◆ What to produce ◆
Every line from the line containing "Image resolution: width=1295" through the final line below is to be repeated exactly; no other line is.

□ □ □ □

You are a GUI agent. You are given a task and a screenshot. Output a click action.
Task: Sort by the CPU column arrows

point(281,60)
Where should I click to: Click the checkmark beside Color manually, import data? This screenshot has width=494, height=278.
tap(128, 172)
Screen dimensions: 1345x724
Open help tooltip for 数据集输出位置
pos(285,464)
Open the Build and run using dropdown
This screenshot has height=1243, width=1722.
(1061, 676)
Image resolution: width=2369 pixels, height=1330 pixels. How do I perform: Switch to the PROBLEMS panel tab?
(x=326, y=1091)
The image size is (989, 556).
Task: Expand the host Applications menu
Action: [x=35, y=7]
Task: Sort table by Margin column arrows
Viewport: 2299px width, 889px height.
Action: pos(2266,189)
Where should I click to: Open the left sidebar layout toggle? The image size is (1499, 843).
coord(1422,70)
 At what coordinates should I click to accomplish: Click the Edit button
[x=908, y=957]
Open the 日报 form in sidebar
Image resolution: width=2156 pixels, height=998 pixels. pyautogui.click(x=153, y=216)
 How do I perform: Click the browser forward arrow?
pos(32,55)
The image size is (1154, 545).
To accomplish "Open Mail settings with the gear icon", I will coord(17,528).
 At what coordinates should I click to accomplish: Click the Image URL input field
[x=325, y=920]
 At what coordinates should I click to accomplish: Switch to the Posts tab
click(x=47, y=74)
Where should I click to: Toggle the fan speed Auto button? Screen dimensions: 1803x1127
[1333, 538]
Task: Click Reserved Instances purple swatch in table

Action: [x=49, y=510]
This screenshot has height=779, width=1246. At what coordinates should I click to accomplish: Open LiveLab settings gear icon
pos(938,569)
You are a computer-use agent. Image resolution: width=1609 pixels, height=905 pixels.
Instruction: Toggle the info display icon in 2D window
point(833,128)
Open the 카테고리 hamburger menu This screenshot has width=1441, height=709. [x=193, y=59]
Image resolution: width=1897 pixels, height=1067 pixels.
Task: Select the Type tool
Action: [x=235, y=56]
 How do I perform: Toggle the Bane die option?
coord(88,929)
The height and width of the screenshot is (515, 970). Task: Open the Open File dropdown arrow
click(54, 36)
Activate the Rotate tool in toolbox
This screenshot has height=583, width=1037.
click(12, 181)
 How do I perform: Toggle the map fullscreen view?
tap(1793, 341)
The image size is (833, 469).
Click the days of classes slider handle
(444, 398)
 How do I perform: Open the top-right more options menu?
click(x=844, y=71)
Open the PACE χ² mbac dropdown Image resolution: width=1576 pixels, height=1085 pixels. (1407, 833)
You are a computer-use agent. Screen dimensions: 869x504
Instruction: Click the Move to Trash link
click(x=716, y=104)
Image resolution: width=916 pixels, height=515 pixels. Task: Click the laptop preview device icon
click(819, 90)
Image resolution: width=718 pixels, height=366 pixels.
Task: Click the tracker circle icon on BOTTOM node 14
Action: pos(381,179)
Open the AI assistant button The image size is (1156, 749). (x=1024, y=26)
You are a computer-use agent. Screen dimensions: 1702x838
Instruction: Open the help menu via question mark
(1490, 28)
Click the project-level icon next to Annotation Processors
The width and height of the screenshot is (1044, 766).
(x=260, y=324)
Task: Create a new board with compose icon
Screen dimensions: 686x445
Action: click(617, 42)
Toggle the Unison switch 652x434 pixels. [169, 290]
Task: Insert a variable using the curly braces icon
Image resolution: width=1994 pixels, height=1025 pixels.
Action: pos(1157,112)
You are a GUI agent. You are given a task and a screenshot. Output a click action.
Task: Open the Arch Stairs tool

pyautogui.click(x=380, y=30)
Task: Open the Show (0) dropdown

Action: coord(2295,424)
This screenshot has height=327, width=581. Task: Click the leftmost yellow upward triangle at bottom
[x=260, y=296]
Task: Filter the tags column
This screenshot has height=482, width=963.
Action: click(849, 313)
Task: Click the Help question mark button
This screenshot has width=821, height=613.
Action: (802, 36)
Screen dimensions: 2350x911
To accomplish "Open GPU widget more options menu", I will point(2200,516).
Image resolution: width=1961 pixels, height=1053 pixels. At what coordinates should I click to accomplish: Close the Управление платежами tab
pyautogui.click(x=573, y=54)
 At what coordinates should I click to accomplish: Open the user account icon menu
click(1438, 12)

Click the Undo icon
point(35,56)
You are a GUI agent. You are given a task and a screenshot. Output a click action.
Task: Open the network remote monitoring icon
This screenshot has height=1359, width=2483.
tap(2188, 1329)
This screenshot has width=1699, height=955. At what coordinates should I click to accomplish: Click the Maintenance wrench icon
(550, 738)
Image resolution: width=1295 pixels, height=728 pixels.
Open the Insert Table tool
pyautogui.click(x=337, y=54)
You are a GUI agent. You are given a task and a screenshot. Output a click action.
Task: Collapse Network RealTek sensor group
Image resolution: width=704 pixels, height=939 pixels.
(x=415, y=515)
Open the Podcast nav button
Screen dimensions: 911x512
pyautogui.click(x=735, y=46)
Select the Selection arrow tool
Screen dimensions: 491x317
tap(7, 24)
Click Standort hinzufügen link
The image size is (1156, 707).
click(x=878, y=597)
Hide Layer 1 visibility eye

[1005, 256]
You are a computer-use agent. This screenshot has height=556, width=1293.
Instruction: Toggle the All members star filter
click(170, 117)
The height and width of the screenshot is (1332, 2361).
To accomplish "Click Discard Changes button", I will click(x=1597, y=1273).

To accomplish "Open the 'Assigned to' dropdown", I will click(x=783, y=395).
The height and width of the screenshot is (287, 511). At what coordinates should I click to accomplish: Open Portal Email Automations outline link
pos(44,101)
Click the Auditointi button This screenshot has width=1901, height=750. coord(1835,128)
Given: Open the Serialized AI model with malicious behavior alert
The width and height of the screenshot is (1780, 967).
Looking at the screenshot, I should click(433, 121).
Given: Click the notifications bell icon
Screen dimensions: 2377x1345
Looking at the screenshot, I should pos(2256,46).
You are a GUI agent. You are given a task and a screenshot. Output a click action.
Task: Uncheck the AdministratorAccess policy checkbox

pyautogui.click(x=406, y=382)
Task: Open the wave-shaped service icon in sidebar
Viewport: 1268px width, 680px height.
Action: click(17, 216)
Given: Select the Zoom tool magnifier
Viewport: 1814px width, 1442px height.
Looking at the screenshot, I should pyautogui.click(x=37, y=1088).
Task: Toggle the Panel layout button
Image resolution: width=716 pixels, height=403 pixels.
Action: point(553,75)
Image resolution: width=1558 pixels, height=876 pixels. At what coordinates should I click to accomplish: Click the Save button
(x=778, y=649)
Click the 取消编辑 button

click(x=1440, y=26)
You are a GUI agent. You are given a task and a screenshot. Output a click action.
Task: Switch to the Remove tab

□ □ □ □

◆ Output for this exercise ◆
Image resolution: width=1295 pixels, height=728 pixels.
Open the Insert Table tool
pyautogui.click(x=337, y=54)
You are a GUI agent. You are given a task and a screenshot. Output a click action.
Task: Collapse Network RealTek sensor group
Image resolution: width=704 pixels, height=939 pixels.
(x=415, y=515)
Open the Podcast nav button
Screen dimensions: 911x512
pyautogui.click(x=735, y=46)
Select the Selection arrow tool
Screen dimensions: 491x317
tap(7, 24)
Click Standort hinzufügen link
The image size is (1156, 707).
click(x=878, y=597)
Hide Layer 1 visibility eye

[1005, 256]
You are a computer-use agent. This screenshot has height=556, width=1293.
Instruction: Toggle the All members star filter
click(170, 117)
The height and width of the screenshot is (1332, 2361).
To accomplish "Click Discard Changes button", I will click(x=1597, y=1273).

To accomplish "Open the 'Assigned to' dropdown", I will click(x=783, y=395).
The height and width of the screenshot is (287, 511). At what coordinates should I click to accomplish: Open Portal Email Automations outline link
pos(44,101)
Click the Auditointi button This screenshot has width=1901, height=750. coord(1835,128)
Given: Open the Serialized AI model with malicious behavior alert
The width and height of the screenshot is (1780, 967).
Looking at the screenshot, I should click(433, 121).
Given: Click the notifications bell icon
Screen dimensions: 2377x1345
Looking at the screenshot, I should pos(2256,46).
You are a GUI agent. You are given a task and a screenshot. Output a click action.
Task: Uncheck the AdministratorAccess policy checkbox

pyautogui.click(x=406, y=382)
Task: Open the wave-shaped service icon in sidebar
Viewport: 1268px width, 680px height.
Action: click(17, 216)
Given: Select the Zoom tool magnifier
Viewport: 1814px width, 1442px height.
Looking at the screenshot, I should pyautogui.click(x=37, y=1088).
Task: Toggle the Panel layout button
Image resolution: width=716 pixels, height=403 pixels.
Action: point(553,75)
Image resolution: width=1558 pixels, height=876 pixels. At what coordinates should I click to accomplish: Click the Save button
(x=778, y=649)
Click the 取消编辑 button

click(x=1440, y=26)
You are a GUI agent. You are given a task and a screenshot. Output a click action.
Task: Switch to the Remove tab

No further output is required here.